[Start of section]

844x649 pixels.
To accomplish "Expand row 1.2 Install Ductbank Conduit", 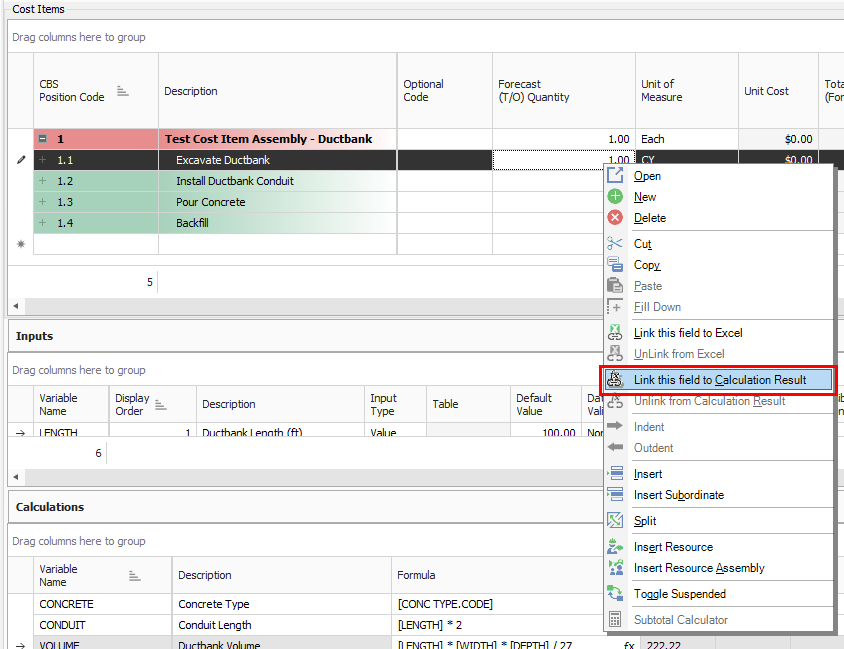I will [x=43, y=181].
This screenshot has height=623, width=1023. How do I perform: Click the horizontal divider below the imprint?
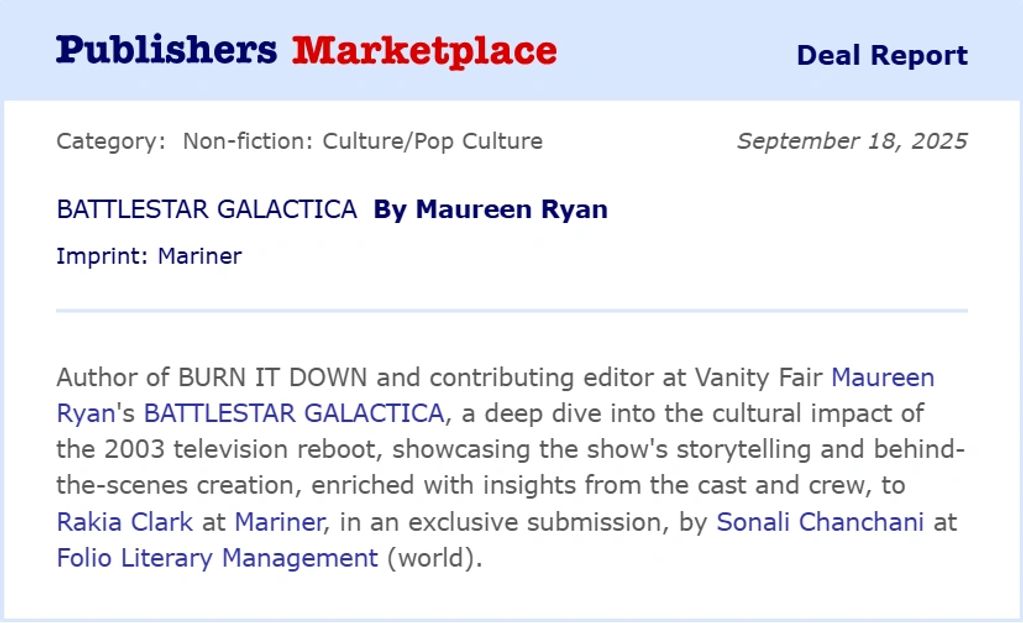511,311
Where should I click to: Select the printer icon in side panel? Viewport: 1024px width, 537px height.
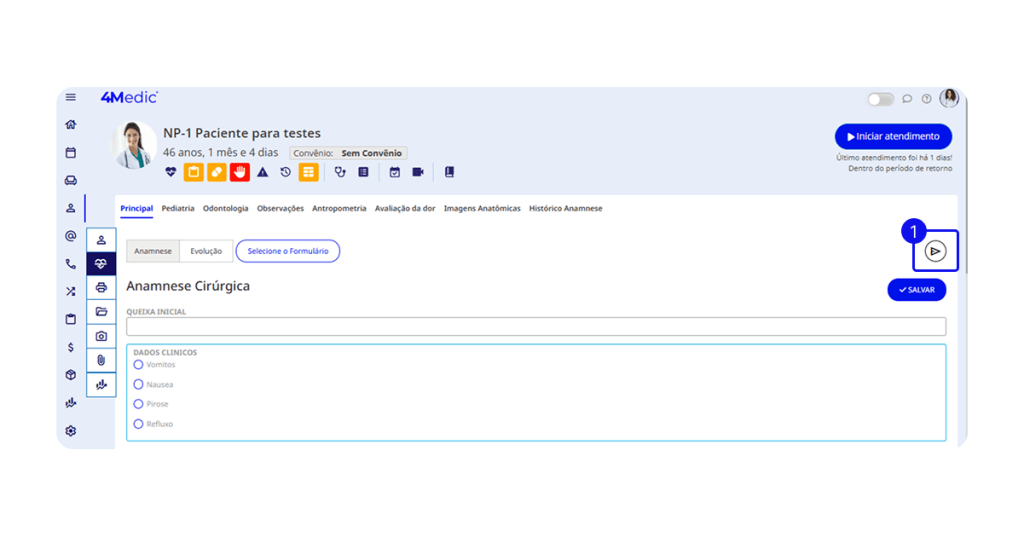pos(101,288)
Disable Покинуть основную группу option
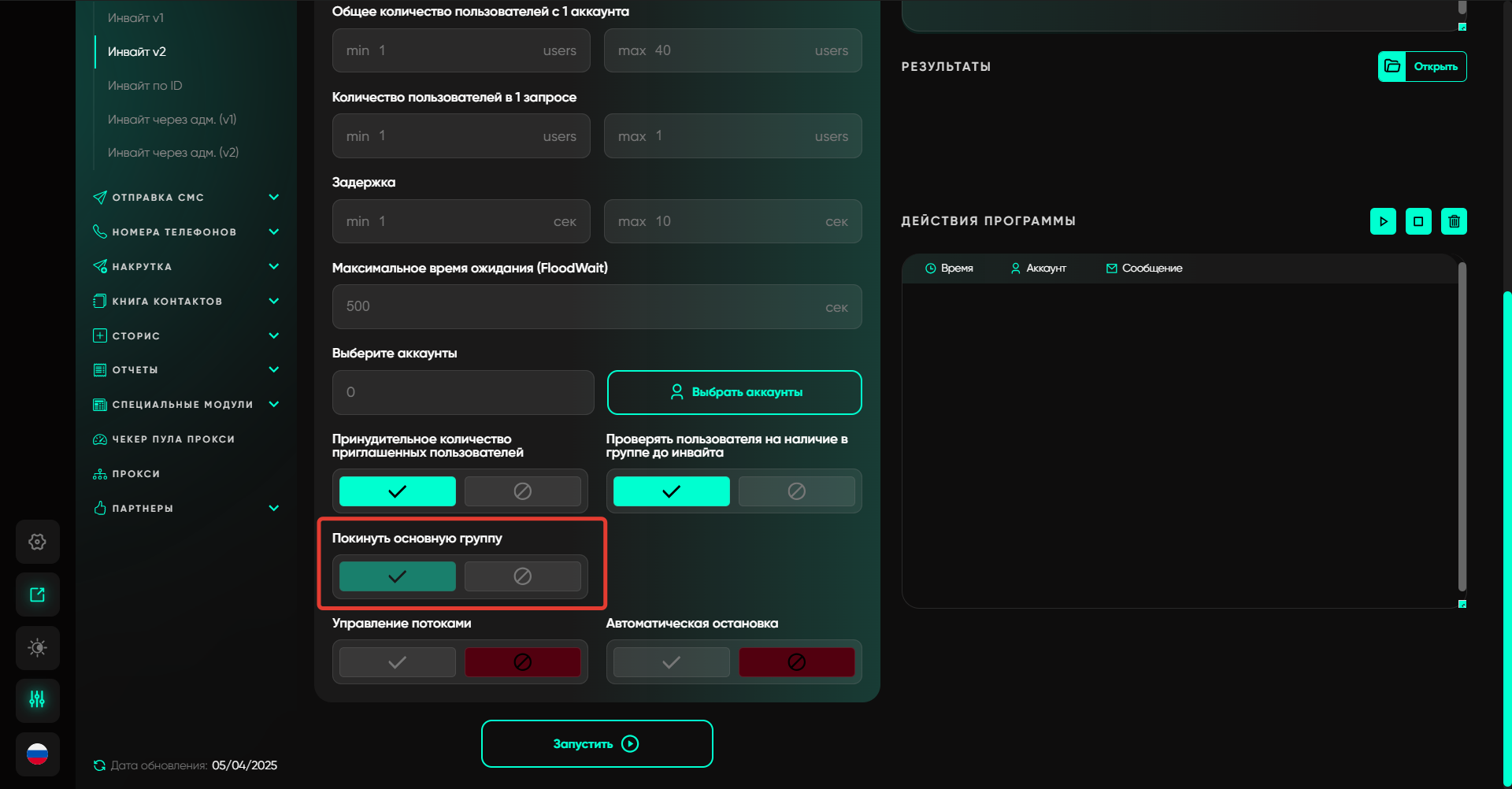Viewport: 1512px width, 789px height. (x=522, y=576)
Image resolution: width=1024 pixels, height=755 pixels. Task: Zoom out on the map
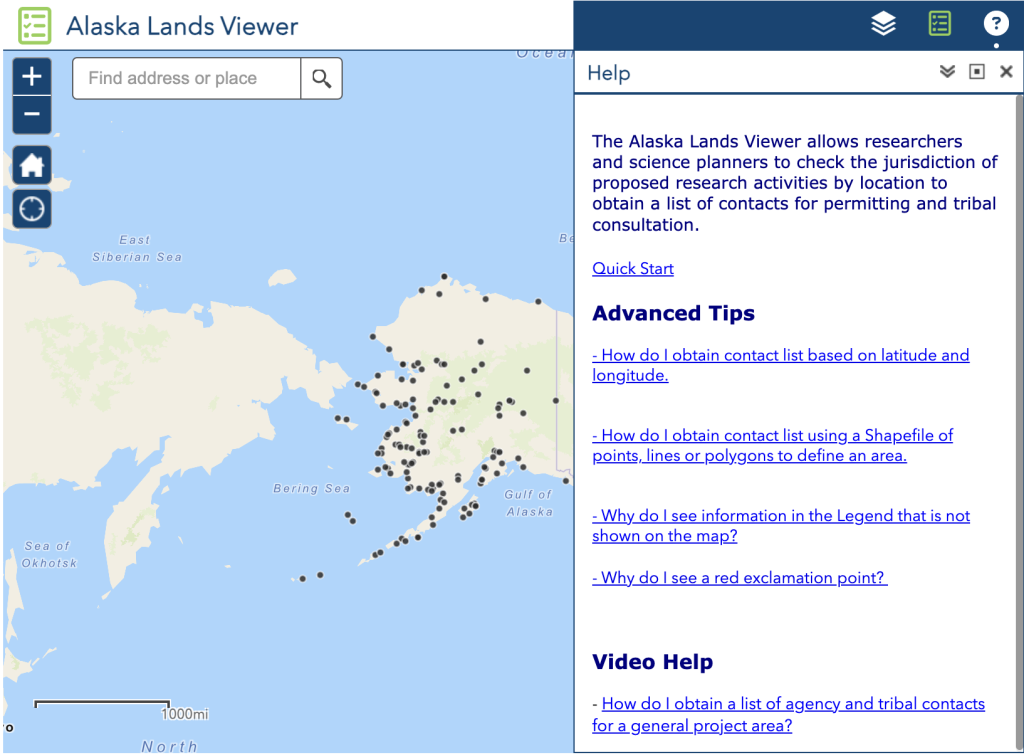(x=32, y=115)
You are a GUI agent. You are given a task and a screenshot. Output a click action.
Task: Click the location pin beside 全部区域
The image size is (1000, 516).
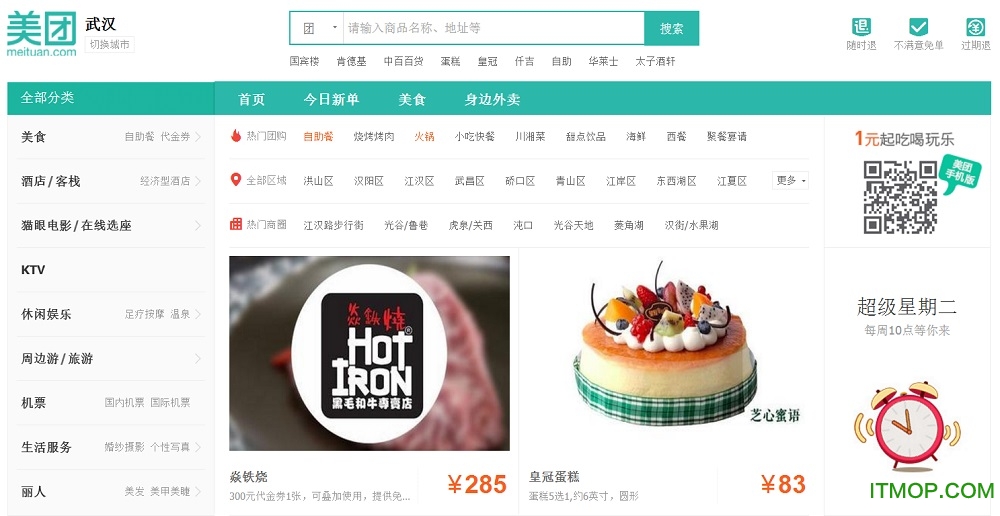click(236, 180)
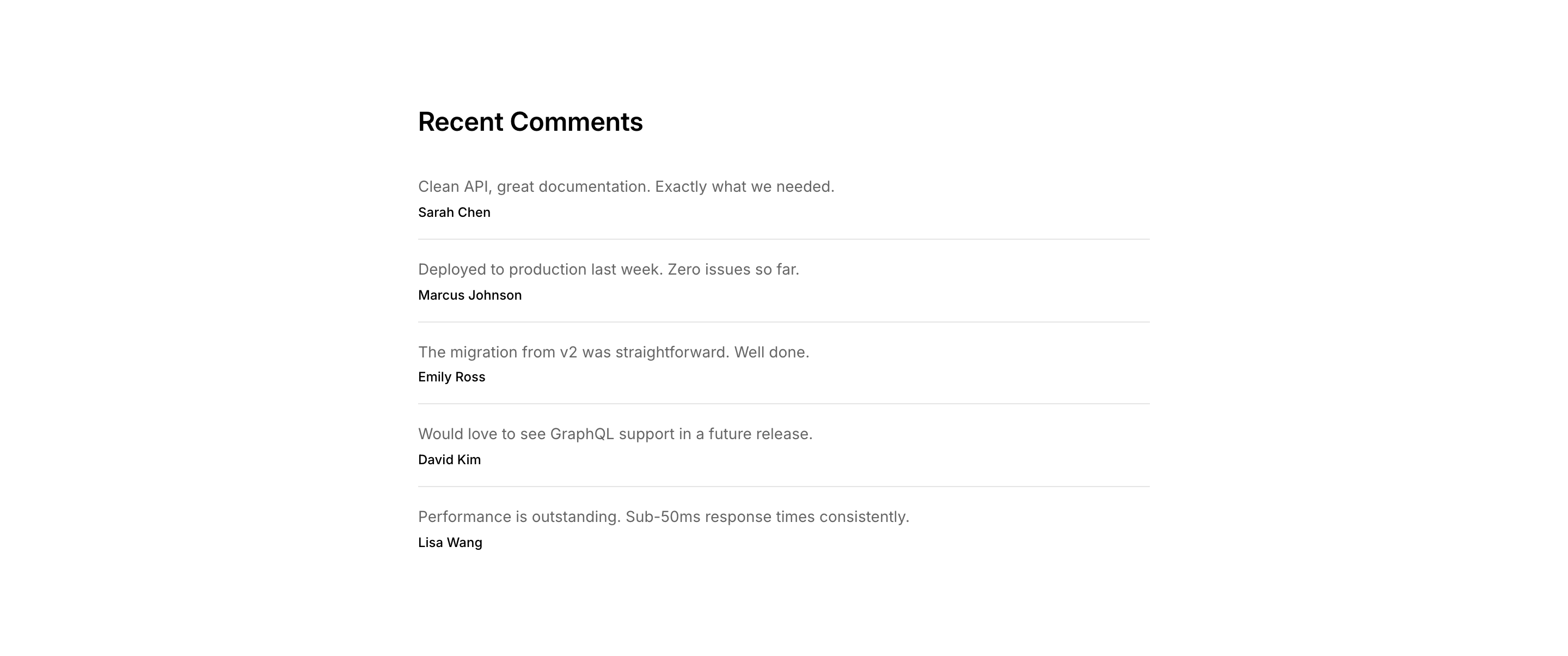Click the divider line below David Kim
Viewport: 1568px width, 656px height.
point(783,487)
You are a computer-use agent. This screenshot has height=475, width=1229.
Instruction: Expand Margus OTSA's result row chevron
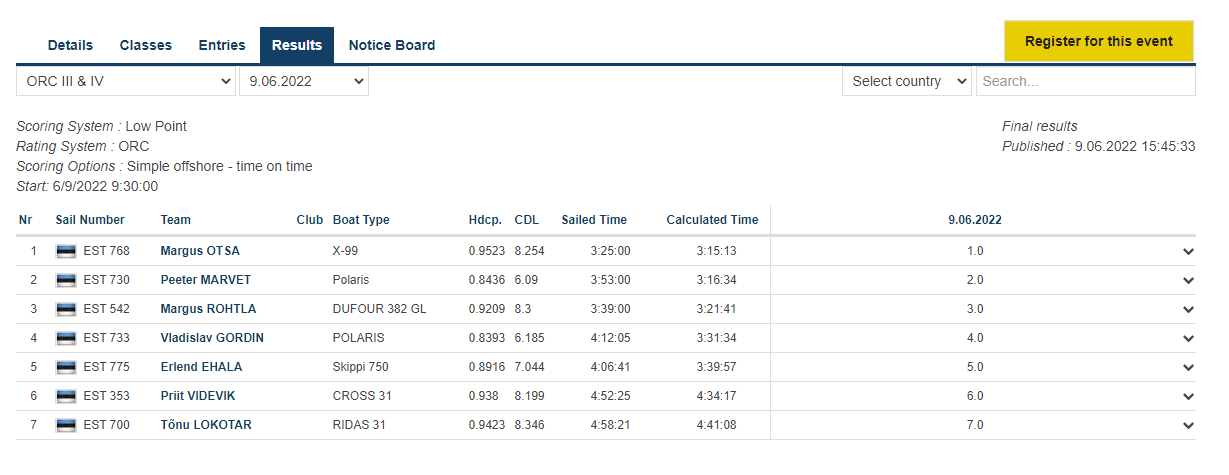click(1188, 252)
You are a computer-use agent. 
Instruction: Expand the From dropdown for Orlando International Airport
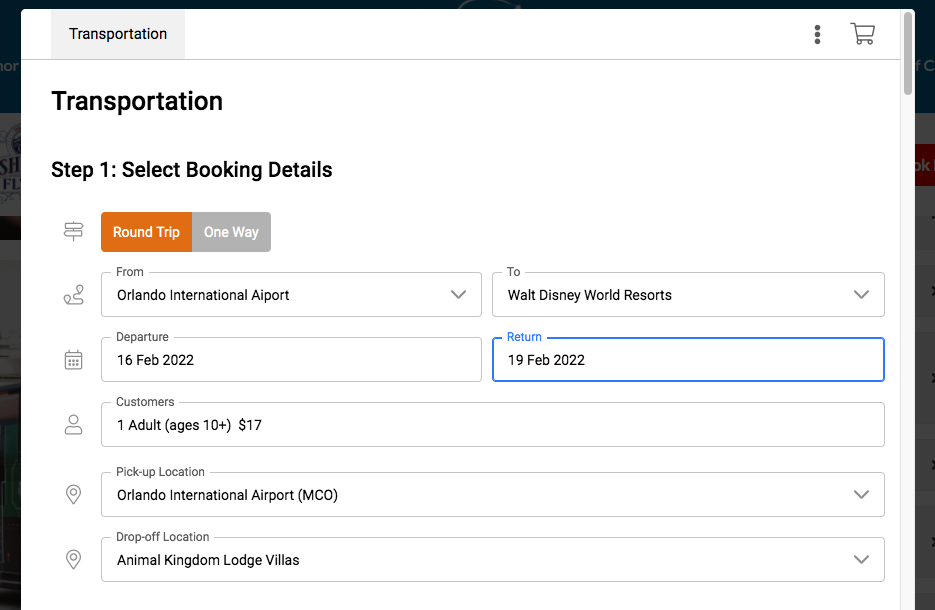coord(458,295)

[End of section]

• **INSTRUCTIONS FOR THE TASK**
Copy out each line of the records above that includes "agent".

• **ANSWER SECTION**
You are a GUI agent. You are given a task and a screenshot. Output a click action.
You are a computer-use agent. This screenshot has height=475, width=1229.
You are a computer-use agent. 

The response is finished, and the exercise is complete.